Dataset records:

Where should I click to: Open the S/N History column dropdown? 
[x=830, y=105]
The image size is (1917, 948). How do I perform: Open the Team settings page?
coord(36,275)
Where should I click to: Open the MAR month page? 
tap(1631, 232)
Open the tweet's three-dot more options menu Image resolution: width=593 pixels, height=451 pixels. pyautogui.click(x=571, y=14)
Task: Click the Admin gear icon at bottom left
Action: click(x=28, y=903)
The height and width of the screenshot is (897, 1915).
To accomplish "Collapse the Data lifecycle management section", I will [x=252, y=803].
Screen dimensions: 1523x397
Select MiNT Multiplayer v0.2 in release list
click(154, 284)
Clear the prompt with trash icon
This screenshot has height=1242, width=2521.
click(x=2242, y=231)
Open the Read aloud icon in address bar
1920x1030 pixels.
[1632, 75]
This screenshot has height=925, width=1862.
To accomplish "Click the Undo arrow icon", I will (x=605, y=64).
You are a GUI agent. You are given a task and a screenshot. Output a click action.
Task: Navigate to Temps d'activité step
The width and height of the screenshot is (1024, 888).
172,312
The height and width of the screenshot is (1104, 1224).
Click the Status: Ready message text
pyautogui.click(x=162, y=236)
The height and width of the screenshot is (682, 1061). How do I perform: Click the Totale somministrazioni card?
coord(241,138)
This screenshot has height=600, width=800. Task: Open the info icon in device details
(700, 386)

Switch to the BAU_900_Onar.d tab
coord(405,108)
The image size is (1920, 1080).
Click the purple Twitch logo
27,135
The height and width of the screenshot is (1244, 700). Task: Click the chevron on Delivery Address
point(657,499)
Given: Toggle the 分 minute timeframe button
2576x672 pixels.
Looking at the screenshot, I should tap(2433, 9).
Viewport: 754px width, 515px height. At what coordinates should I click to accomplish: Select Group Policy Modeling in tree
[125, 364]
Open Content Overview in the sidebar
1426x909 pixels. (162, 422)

▶ _WRITTEN INSTRUCTION_:
Could you format the records above as a JSON list of strings, with one string for each line and no blank lines?

▶ _ANSWER TO THIS PROBLEM_:
[
  "Where should I click to: Open the S/N History column dropdown? ",
  "[x=830, y=105]",
  "The image size is (1917, 948). How do I perform: Open the Team settings page?",
  "coord(36,275)",
  "Where should I click to: Open the MAR month page? ",
  "tap(1631, 232)",
  "Open the tweet's three-dot more options menu Image resolution: width=593 pixels, height=451 pixels. pyautogui.click(x=571, y=14)",
  "Task: Click the Admin gear icon at bottom left",
  "Action: click(x=28, y=903)",
  "The height and width of the screenshot is (897, 1915).",
  "To accomplish \"Collapse the Data lifecycle management section\", I will [x=252, y=803].",
  "Screen dimensions: 1523x397",
  "Select MiNT Multiplayer v0.2 in release list",
  "click(154, 284)",
  "Clear the prompt with trash icon",
  "This screenshot has height=1242, width=2521.",
  "click(x=2242, y=231)",
  "Open the Read aloud icon in address bar",
  "1920x1030 pixels.",
  "[1632, 75]",
  "This screenshot has height=925, width=1862.",
  "To accomplish \"Click the Undo arrow icon\", I will (x=605, y=64).",
  "You are a GUI agent. You are given a task and a screenshot. Output a click action.",
  "Task: Navigate to Temps d'activité step",
  "The width and height of the screenshot is (1024, 888).",
  "172,312",
  "The height and width of the screenshot is (1104, 1224).",
  "Click the Status: Ready message text",
  "pyautogui.click(x=162, y=236)",
  "The height and width of the screenshot is (682, 1061). How do I perform: Click the Totale somministrazioni card?",
  "coord(241,138)",
  "This screenshot has height=600, width=800. Task: Open the info icon in device details",
  "(700, 386)",
  "Switch to the BAU_900_Onar.d tab",
  "coord(405,108)",
  "The image size is (1920, 1080).",
  "Click the purple Twitch logo",
  "27,135",
  "The height and width of the screenshot is (1244, 700). Task: Click the chevron on Delivery Address",
  "point(657,499)",
  "Given: Toggle the 分 minute timeframe button",
  "2576x672 pixels.",
  "Looking at the screenshot, I should tap(2433, 9).",
  "Viewport: 754px width, 515px height. At what coordinates should I click to accomplish: Select Group Policy Modeling in tree",
  "[125, 364]",
  "Open Content Overview in the sidebar",
  "1426x909 pixels. (162, 422)"
]